Tuesday, September 2, 2008

Gypsummmm, ummmm, ummmmm, uhhhh.....

My apartment is now messy. Parts of it are messy anyways. I’ve moved out of my office at USC and now have several stacks of books and folders and binders and boxes filling my rumpus room. Yes, I have a rumpus room. It is for rumpusing purposes – instrument playing, record listening, personal dance parties, canoodling, and my very loud paper shredder used to annoy my neighbors. Don’t you wish you had a rumpus room too?

On top of one of the piles in my rumpus room is a small book labeled “Brines and Evaporites” by Peter Sonnenfeld and P.P. Perthuisot. I thought that today we might talk about one popular Evaporite: Gypsum. Would you guess that Gypsum is?

a.) A mineral
b.) A rock
c.) A Gypsy plagued by vocalized pauses
d.) A valuable construction material
e.) a, b, and d.
If you answered e., pat yourself on the back! Let’s learn more about this versatile substance!

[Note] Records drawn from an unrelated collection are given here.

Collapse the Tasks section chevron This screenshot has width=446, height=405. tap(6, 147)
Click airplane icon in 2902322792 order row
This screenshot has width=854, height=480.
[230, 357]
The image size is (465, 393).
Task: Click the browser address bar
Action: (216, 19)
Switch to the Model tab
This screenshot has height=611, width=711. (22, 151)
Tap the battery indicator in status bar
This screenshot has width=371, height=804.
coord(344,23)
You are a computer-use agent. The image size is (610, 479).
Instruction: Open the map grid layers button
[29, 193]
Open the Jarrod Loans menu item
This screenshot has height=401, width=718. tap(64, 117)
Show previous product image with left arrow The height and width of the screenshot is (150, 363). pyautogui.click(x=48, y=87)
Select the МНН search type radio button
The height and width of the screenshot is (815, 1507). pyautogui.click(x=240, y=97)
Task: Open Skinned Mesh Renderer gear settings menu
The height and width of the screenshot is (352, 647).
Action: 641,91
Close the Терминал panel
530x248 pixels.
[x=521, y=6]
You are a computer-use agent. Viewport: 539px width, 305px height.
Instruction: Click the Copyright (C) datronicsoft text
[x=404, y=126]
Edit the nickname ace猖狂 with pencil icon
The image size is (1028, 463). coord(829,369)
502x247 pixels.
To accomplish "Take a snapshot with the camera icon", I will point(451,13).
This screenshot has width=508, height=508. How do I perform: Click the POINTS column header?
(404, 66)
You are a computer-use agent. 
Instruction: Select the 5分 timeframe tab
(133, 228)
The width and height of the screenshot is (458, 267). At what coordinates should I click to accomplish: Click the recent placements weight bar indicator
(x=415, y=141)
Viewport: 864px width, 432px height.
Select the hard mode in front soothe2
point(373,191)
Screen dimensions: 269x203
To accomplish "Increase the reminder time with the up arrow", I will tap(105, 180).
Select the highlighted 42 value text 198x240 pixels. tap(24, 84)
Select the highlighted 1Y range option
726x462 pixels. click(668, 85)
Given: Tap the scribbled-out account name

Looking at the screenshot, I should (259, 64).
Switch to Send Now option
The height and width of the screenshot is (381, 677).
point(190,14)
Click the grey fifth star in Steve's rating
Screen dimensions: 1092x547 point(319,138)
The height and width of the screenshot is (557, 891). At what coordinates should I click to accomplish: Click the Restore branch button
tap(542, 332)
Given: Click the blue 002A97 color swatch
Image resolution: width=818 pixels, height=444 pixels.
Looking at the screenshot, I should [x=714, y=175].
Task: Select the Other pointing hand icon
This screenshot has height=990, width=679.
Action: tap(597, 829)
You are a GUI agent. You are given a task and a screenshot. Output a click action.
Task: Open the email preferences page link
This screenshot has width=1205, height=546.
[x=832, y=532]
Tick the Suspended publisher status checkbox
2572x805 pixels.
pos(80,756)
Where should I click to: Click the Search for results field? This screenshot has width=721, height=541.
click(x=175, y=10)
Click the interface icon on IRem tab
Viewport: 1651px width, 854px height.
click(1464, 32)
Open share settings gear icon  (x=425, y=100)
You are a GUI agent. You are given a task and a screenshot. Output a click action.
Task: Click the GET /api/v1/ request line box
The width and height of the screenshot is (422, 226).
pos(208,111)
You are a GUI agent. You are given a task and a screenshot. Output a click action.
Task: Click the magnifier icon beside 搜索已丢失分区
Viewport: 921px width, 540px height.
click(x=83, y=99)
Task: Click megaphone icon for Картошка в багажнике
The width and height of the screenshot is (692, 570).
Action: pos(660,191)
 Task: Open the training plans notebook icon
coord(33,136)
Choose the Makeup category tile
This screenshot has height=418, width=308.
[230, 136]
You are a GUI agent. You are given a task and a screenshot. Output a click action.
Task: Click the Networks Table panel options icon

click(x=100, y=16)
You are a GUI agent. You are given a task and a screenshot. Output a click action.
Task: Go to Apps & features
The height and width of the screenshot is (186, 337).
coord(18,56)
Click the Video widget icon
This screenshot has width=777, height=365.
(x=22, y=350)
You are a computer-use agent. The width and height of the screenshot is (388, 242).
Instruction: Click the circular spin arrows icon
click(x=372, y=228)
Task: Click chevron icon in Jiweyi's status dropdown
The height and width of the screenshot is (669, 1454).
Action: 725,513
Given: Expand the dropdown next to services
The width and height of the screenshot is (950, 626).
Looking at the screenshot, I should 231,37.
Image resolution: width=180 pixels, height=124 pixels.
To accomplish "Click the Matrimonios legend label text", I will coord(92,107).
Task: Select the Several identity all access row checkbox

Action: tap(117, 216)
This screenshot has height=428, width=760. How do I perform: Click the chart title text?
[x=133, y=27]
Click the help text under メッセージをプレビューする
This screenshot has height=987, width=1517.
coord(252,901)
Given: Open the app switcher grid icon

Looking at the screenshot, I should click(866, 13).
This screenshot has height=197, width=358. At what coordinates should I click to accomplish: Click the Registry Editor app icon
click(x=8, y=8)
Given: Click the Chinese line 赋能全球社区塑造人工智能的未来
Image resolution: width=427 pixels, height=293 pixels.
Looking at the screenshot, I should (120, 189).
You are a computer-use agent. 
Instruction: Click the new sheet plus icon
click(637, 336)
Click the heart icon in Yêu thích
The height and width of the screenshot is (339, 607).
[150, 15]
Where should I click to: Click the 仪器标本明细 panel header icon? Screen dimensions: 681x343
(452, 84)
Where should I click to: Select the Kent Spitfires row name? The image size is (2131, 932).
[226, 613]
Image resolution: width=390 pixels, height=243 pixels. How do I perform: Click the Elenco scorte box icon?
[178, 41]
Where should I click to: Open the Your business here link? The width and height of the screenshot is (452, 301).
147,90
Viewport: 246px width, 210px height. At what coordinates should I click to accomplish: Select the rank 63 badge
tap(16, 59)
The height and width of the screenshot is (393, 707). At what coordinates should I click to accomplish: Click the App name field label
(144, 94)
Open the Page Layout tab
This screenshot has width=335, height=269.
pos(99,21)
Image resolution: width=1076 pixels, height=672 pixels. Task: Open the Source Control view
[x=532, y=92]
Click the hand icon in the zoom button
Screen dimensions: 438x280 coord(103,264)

Gypsum’s chemical makeup is calcium + sulfate. If you want to get technical about it (and I know you do), it’s really calcium sulfate dihydrate meaning that a few water molecules are thrown into the mix (CaSO4 2H20*). Gypsum is very, very soft with a hardness of 2 on the Moh’s scale, which the scale for geologists who poke and scratch minerals as part of their jobs. You can scratch Gypsum and leave a mark with your fingernail. Gypsum can grow in pretty patches of crystals. See:

What's confusing is that sometimes gypsum is a mineral and sometimes gypsum it is a rock. From my knowledge gypsum the mineral has grown crystals as seen above, and gypsum the rock is a sedimentary rock that precipitated out of a solution during evaportation. Don't forget, there’s also alabaster to continue confusing the picture. Alabaster is another name for gypsum which is often used to create vases, bowls, and priceless naked sculptures!

Calcium (Ca) and sulfate (SO4*) are elements present in seawater and tend to get together when mineral laden bodies of water evaporate. These two really like each other since calcium has a +2 charge, and sulfate has a -2 charge. Evaporation of seawater or some mineral-laden body of water can leave behind Evaporites (evaporate, Evaporite, easy to remember, yes?). Halite, also known as rock salt, is an evaporite too. If and when a large body of water evaporates, vast deposits of gypsum can be left behind. Just look at the White Sands National Monument in New Mexico, USA.

Wow wee. Look at all that gypsum. All that scorching-hot, throat-parching, stinging-the-eyes-when-the-wind-picks-up gypsum. Glorious.

Gypsum is really quite fantastic. I didn’t even get to Plaster of Paris or drywall, but that means we’ll have something to talk about next time. See you then!!

1.) http://hyperphysics.phy-astr.gsu.edu/Hbase/geophys/gypsum.html
2.) http://flickr.com/photos/gembone/360013210/
3.) http://www.corazonliving.com/slides/White%20Sands.jpeg

* I can’t figure out how to have blogger give me subscript numbers, so just pretend the 4 in sulfate and the 2 in water are little.